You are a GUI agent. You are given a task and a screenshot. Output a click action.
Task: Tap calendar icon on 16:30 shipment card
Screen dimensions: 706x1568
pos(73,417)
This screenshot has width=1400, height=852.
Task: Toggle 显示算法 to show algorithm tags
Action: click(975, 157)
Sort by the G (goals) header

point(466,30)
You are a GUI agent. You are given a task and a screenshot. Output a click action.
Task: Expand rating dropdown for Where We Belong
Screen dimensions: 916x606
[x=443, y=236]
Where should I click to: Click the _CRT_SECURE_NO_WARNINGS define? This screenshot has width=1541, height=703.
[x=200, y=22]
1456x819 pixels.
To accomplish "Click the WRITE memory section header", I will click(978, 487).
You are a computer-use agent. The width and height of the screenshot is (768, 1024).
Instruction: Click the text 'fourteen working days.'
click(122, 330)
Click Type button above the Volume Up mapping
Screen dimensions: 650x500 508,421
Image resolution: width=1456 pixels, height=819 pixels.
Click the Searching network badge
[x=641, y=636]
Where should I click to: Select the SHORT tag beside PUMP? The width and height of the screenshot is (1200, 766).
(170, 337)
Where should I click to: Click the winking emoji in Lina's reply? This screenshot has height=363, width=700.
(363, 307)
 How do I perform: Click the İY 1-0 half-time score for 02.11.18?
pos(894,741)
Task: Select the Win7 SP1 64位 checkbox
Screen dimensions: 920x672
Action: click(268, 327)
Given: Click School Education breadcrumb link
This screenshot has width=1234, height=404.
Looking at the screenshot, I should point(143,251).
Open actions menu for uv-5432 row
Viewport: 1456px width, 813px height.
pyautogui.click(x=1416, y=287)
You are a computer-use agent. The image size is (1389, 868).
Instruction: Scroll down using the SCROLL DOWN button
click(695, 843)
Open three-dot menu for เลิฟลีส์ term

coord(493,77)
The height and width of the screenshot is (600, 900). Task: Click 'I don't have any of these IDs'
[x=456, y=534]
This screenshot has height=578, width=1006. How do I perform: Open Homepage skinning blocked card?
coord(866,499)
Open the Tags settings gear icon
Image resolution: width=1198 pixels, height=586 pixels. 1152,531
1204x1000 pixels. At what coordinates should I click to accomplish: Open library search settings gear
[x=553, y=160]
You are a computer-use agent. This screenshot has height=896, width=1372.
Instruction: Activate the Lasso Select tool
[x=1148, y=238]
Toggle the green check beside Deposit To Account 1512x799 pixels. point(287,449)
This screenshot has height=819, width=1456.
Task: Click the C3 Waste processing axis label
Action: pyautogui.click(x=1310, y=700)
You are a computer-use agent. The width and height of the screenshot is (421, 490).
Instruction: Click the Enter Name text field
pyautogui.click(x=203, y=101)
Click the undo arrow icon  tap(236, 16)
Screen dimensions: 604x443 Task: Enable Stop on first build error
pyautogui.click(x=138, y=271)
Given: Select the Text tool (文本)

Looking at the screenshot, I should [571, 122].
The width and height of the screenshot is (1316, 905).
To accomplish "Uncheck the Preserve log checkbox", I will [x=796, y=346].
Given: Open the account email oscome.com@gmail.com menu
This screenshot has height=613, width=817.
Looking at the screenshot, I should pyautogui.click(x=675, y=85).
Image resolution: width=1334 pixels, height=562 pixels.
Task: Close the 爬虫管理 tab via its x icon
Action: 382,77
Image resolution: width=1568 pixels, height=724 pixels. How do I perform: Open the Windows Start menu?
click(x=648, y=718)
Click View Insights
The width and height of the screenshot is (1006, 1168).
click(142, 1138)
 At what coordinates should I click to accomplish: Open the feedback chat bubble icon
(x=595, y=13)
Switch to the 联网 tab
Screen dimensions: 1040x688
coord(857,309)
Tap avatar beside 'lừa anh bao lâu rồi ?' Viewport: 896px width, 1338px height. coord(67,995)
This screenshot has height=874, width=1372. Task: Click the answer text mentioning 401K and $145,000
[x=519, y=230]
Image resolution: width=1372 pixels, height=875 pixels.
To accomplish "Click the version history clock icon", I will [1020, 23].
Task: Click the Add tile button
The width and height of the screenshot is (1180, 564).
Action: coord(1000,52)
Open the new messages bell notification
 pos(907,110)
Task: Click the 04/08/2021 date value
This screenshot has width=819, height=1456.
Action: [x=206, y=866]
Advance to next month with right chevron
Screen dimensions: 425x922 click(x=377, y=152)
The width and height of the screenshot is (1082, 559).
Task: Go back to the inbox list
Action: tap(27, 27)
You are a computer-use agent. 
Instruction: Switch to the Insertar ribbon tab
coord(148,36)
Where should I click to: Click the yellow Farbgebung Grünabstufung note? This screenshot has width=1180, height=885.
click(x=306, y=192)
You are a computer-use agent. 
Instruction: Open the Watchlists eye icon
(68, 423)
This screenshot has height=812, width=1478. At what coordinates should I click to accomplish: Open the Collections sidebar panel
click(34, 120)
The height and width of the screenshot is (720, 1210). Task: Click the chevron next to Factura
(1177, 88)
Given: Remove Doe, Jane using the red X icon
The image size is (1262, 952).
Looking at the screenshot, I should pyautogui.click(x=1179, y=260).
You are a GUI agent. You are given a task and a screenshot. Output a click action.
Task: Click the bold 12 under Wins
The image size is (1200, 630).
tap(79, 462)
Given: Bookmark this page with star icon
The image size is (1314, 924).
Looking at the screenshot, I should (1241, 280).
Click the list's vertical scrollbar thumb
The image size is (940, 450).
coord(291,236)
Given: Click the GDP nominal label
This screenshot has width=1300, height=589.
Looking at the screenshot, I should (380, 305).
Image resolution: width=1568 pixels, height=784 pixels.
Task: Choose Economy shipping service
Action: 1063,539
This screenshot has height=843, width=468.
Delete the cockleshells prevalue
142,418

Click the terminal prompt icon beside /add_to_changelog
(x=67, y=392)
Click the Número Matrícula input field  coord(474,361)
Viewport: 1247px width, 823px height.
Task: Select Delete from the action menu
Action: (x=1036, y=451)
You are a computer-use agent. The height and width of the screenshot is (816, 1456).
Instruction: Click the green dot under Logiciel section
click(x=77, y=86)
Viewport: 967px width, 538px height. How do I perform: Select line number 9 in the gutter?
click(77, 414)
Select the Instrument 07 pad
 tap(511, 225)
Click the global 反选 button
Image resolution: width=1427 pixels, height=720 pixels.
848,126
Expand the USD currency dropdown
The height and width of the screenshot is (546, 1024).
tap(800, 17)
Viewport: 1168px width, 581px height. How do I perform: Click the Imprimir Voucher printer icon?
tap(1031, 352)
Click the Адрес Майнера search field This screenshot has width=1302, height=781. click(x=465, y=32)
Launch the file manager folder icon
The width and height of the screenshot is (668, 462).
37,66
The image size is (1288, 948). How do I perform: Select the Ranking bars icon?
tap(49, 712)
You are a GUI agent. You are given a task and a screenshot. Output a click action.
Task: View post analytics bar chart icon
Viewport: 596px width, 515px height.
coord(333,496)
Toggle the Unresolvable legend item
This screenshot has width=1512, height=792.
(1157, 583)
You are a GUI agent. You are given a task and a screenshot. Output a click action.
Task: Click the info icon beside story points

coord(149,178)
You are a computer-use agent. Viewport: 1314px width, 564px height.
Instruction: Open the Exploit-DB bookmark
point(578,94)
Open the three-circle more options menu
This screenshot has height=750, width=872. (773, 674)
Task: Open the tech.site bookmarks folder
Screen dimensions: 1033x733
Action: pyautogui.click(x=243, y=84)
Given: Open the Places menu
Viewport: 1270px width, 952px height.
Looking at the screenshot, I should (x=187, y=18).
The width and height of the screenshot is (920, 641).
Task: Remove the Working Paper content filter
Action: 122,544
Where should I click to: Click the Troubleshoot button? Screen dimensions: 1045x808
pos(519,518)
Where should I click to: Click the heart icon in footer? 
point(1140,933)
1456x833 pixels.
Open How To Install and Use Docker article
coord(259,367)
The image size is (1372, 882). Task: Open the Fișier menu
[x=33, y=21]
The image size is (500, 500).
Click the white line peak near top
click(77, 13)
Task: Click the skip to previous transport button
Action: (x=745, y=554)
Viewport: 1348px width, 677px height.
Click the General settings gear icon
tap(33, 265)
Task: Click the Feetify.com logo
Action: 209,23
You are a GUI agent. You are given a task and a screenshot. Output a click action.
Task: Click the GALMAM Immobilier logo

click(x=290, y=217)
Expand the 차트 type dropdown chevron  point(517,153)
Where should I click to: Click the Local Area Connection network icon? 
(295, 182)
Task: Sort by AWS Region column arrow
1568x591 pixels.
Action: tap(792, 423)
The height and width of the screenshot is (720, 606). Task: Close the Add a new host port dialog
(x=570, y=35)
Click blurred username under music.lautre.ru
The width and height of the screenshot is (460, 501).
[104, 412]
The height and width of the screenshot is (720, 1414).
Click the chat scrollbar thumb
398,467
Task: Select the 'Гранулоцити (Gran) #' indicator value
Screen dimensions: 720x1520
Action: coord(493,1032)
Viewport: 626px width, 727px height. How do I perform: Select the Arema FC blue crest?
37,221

* TASK BRIEF
Repeat the lines of the records exactly as they appear, beginning at the line that contains "Given: Remove Doe, Jane using the red X icon" and stopping after the line that contains "coord(291,236)".

* PROBLEM SOLUTION
Given: Remove Doe, Jane using the red X icon
The image size is (1262, 952).
Looking at the screenshot, I should pyautogui.click(x=1179, y=260).
You are a GUI agent. You are given a task and a screenshot. Output a click action.
Task: Click the bold 12 under Wins
The image size is (1200, 630).
tap(79, 462)
Given: Bookmark this page with star icon
The image size is (1314, 924).
Looking at the screenshot, I should (1241, 280).
Click the list's vertical scrollbar thumb
The image size is (940, 450).
coord(291,236)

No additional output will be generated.